··· Material provided
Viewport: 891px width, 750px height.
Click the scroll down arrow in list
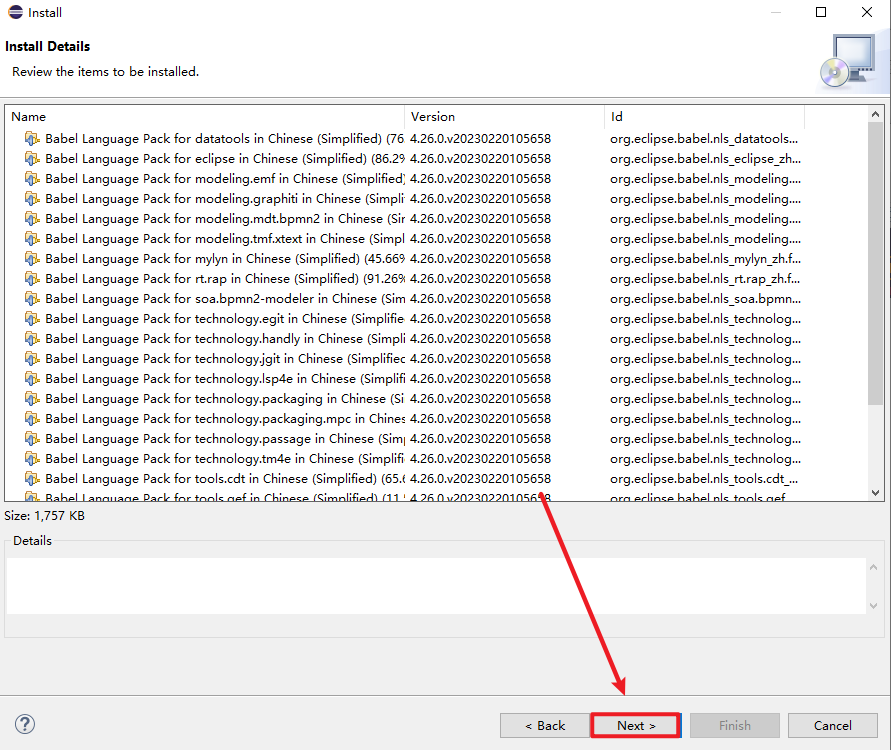click(x=876, y=492)
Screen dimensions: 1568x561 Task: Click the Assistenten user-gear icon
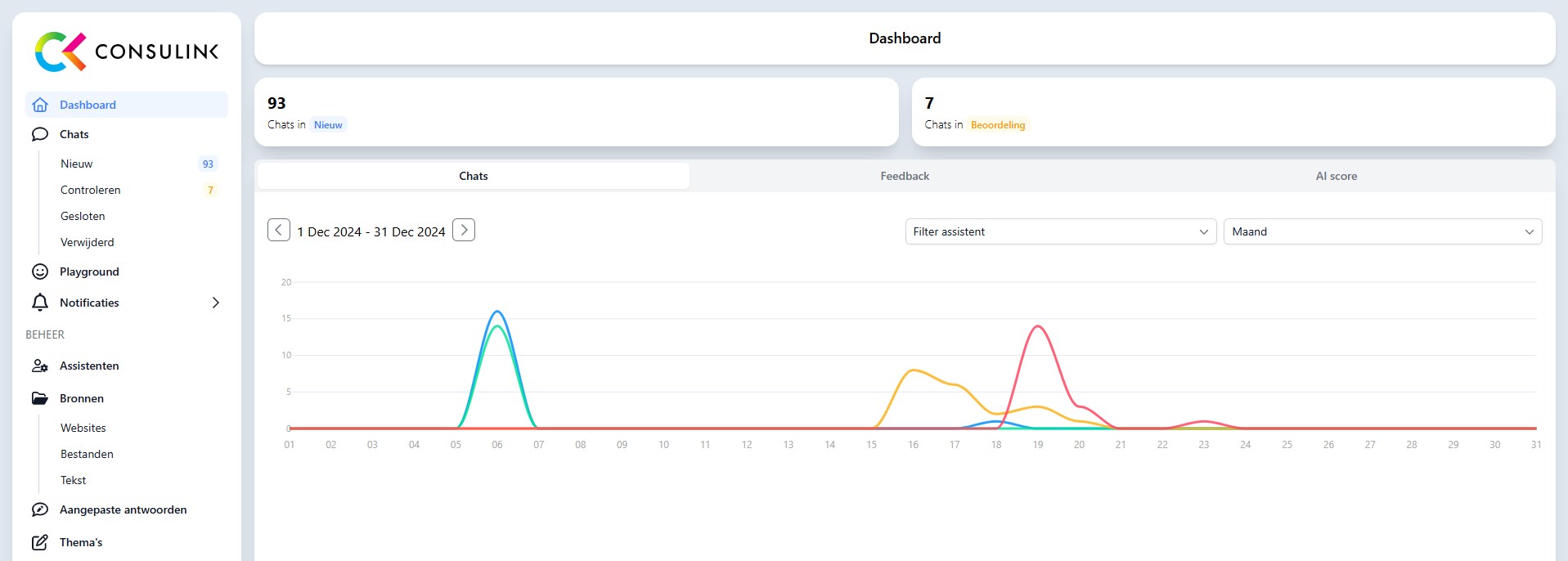(39, 366)
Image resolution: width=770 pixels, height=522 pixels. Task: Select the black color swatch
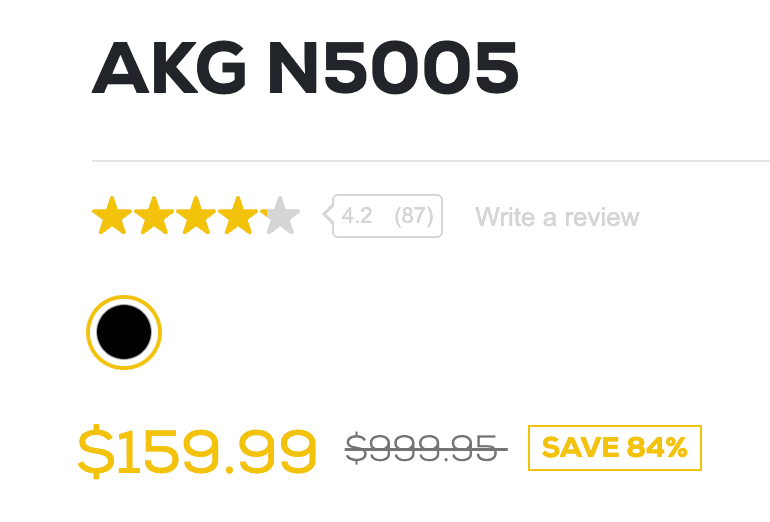pyautogui.click(x=124, y=332)
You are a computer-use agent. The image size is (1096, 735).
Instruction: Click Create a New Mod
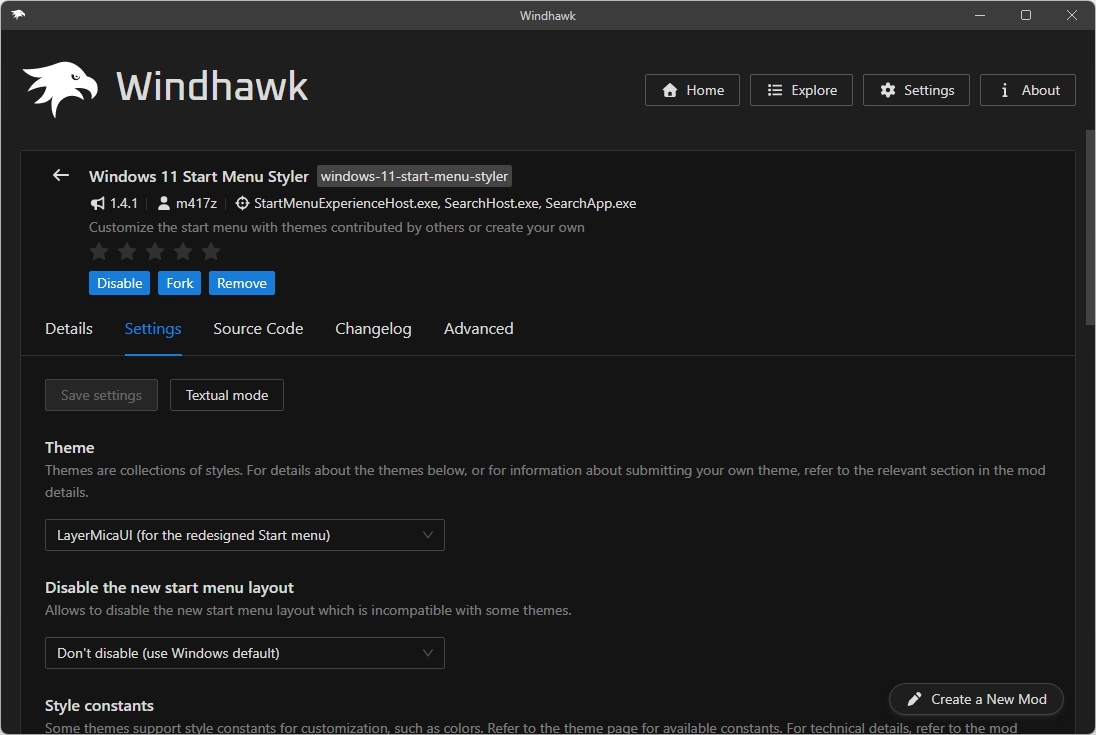point(975,699)
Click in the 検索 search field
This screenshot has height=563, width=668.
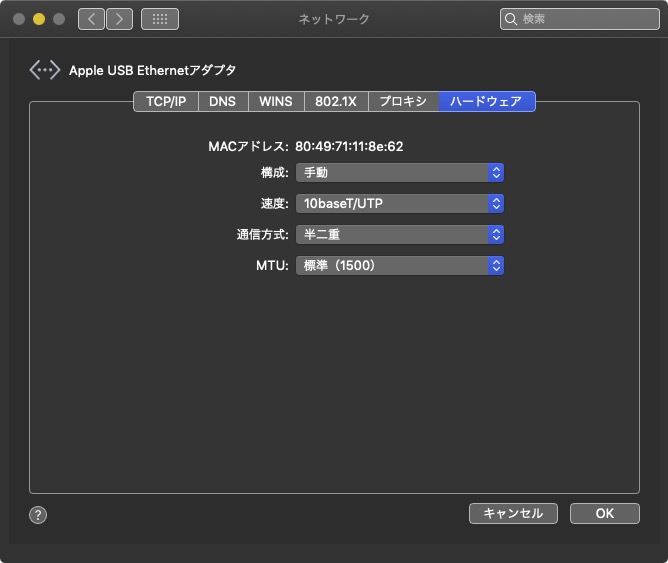pyautogui.click(x=585, y=19)
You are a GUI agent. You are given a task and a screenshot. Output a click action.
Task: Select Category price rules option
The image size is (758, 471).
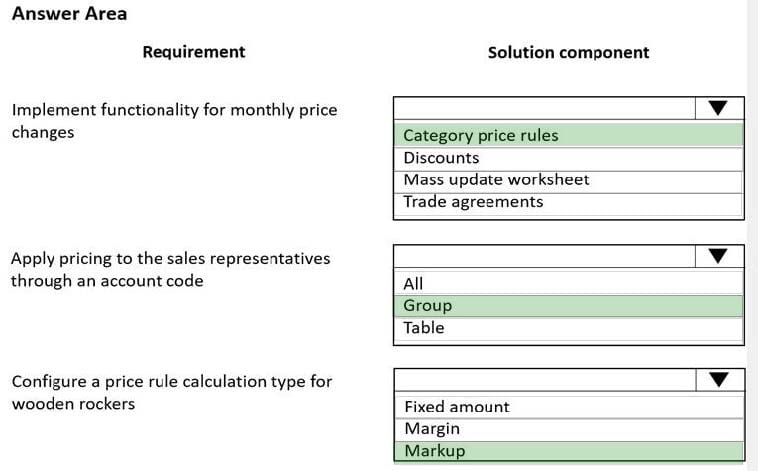[x=568, y=135]
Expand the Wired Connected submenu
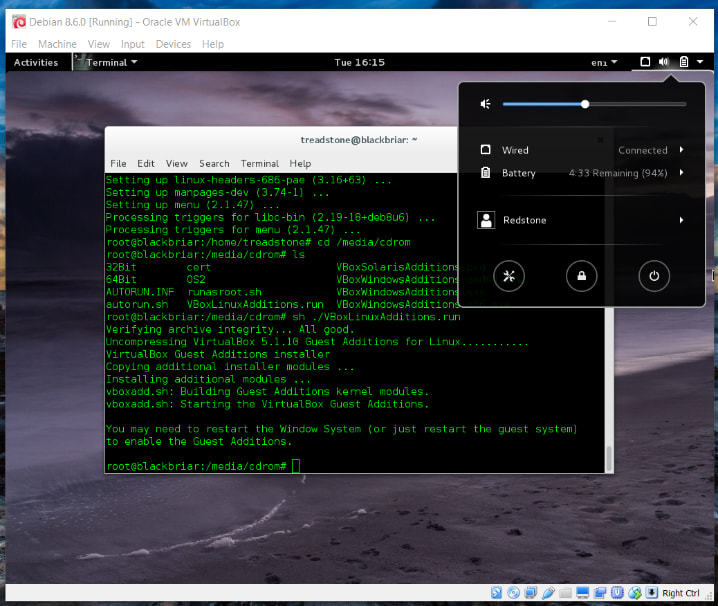The width and height of the screenshot is (718, 606). point(581,150)
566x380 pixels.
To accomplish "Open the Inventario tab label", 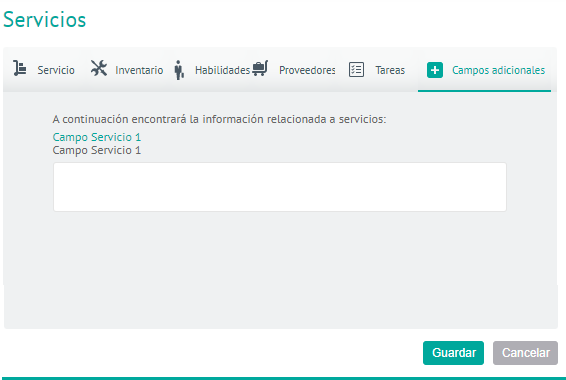I will click(x=139, y=70).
······
Task brief =
Take from the listing every line in which the word "agent" appears.

Exercise solution =
You are a computer-use agent. The image size is (1096, 735).
You are a GUI agent. You are given a task and a screenshot. Output a click action.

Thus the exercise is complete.